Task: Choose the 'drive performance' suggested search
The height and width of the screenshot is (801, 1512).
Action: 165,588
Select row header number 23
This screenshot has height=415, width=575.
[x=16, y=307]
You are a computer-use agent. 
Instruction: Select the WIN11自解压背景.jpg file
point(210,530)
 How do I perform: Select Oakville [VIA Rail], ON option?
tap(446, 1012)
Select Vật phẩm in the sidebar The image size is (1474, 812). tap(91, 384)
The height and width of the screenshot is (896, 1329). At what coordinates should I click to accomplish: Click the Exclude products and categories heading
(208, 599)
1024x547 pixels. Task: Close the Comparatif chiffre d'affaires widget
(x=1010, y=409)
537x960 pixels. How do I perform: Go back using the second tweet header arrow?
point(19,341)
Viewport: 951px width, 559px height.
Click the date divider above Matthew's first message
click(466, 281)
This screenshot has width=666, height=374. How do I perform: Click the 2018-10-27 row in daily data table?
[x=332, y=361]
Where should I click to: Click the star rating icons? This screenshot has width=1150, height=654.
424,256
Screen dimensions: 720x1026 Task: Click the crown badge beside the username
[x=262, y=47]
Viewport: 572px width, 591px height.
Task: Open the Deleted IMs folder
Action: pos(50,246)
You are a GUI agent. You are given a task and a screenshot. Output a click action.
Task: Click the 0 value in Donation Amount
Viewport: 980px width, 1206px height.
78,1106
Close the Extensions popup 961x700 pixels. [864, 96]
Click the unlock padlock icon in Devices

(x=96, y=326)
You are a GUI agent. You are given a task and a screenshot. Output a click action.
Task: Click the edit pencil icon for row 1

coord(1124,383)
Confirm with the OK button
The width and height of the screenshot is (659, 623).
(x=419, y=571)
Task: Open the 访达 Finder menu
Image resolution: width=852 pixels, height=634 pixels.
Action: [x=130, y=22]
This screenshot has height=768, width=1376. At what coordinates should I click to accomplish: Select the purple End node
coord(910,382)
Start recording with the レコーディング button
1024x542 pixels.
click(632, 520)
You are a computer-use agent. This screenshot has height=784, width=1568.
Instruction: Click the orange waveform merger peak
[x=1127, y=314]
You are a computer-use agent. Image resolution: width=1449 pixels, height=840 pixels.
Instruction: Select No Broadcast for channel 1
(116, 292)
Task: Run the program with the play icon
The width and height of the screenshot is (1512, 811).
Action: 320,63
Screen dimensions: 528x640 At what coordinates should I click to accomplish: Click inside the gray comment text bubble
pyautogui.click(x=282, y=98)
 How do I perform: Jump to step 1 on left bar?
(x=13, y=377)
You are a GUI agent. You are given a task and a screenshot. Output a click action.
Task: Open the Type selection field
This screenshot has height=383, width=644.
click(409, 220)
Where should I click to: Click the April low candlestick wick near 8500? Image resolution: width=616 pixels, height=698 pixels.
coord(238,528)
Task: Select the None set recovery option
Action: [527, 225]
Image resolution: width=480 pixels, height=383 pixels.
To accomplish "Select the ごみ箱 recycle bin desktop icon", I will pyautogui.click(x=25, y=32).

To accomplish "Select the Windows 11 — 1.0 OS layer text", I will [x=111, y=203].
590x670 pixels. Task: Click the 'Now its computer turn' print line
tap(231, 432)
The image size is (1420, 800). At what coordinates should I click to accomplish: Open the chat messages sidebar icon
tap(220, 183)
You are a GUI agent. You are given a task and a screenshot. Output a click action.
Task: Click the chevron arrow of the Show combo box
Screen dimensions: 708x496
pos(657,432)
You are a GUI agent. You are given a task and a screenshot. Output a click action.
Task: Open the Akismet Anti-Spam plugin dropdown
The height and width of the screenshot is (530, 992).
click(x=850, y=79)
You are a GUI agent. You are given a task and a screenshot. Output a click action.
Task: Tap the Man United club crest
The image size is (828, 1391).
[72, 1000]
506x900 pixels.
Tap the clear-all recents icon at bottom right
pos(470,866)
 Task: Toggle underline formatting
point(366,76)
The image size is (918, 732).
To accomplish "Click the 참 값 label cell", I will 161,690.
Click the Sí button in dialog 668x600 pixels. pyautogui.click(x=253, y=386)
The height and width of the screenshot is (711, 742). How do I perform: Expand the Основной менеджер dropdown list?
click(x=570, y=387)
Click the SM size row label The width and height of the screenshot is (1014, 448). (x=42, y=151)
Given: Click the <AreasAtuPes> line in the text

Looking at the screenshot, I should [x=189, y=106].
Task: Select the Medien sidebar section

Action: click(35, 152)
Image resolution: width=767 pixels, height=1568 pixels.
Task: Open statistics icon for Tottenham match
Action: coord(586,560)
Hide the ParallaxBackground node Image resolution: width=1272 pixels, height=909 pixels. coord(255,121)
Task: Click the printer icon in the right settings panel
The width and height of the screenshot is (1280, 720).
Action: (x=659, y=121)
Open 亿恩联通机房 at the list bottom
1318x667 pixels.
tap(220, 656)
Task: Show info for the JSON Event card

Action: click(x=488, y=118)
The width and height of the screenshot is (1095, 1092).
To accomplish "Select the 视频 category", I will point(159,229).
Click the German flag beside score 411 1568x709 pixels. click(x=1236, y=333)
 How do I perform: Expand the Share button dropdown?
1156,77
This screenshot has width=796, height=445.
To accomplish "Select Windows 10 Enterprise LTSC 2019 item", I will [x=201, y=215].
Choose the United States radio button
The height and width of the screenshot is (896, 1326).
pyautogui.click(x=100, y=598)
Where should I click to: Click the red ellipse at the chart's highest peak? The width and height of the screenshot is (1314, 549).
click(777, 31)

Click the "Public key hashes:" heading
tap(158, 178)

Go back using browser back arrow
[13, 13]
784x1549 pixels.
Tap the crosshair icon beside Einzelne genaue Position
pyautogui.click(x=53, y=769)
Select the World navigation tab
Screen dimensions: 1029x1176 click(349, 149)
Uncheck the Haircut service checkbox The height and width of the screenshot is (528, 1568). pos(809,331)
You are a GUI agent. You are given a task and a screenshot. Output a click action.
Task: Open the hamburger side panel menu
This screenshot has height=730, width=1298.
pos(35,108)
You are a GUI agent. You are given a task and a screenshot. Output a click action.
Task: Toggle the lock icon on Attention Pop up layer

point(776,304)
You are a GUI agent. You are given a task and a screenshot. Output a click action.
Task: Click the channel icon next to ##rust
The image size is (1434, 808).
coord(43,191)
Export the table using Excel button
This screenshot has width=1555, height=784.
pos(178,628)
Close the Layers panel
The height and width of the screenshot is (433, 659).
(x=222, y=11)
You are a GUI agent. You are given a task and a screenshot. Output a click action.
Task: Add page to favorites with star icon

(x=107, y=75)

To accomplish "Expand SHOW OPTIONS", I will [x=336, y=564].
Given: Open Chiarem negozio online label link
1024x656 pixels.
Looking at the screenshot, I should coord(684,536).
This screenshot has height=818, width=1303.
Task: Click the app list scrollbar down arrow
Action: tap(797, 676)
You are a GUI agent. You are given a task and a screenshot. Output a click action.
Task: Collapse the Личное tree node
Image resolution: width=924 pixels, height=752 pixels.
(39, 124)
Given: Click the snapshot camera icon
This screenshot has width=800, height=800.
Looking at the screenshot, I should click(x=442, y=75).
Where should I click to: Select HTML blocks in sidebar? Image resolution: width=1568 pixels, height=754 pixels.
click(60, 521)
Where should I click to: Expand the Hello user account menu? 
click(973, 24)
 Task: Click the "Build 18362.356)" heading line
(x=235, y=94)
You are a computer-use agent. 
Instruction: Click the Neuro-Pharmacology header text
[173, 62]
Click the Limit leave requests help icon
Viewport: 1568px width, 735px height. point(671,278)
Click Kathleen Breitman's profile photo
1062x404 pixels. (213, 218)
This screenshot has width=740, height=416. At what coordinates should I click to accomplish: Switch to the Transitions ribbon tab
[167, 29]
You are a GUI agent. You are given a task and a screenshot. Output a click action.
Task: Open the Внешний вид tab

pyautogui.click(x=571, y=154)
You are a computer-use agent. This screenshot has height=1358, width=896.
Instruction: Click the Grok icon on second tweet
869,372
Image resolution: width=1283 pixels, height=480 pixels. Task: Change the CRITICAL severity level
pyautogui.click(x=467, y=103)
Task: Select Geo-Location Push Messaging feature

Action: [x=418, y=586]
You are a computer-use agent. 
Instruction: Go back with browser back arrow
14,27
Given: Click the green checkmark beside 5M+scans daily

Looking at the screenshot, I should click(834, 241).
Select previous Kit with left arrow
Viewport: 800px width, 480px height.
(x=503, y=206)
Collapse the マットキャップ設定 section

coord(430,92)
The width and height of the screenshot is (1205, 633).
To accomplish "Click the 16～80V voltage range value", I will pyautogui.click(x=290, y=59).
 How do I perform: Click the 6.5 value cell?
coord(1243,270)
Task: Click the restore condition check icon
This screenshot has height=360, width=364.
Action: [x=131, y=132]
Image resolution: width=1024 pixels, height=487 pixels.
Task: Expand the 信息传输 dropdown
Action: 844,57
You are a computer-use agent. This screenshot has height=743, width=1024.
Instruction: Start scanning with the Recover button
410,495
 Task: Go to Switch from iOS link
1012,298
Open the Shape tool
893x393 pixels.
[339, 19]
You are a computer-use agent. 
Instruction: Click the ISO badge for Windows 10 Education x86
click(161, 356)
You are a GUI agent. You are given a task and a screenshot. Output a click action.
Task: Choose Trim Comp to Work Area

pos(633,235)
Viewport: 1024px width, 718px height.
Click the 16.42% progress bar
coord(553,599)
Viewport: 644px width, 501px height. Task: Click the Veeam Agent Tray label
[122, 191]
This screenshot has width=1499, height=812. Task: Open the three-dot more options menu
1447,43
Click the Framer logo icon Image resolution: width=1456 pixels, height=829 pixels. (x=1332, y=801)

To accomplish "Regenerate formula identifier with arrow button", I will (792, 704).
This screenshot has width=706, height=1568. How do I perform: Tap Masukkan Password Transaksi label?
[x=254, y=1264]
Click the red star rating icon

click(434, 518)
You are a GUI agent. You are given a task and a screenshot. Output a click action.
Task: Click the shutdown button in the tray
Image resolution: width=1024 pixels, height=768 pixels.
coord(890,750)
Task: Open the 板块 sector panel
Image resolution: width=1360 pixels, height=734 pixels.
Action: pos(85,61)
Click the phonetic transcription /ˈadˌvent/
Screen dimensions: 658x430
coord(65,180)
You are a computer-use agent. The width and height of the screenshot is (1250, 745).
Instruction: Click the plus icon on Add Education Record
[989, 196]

* **Task brief**:
Begin at the top of the records above and quote each line exactly, ending with the line that contains "Viewport: 951px width, 559px height.".

* **Solution to the exercise**:
Task: Choose the 'drive performance' suggested search
The height and width of the screenshot is (801, 1512).
Action: 165,588
Select row header number 23
This screenshot has height=415, width=575.
[x=16, y=307]
You are a computer-use agent. 
Instruction: Select the WIN11自解压背景.jpg file
point(210,530)
 How do I perform: Select Oakville [VIA Rail], ON option?
tap(446, 1012)
Select Vật phẩm in the sidebar The image size is (1474, 812). tap(91, 384)
The height and width of the screenshot is (896, 1329). At what coordinates should I click to accomplish: Click the Exclude products and categories heading
(208, 599)
1024x547 pixels. Task: Close the Comparatif chiffre d'affaires widget
(x=1010, y=409)
537x960 pixels. How do I perform: Go back using the second tweet header arrow?
point(19,341)
Viewport: 951px width, 559px height.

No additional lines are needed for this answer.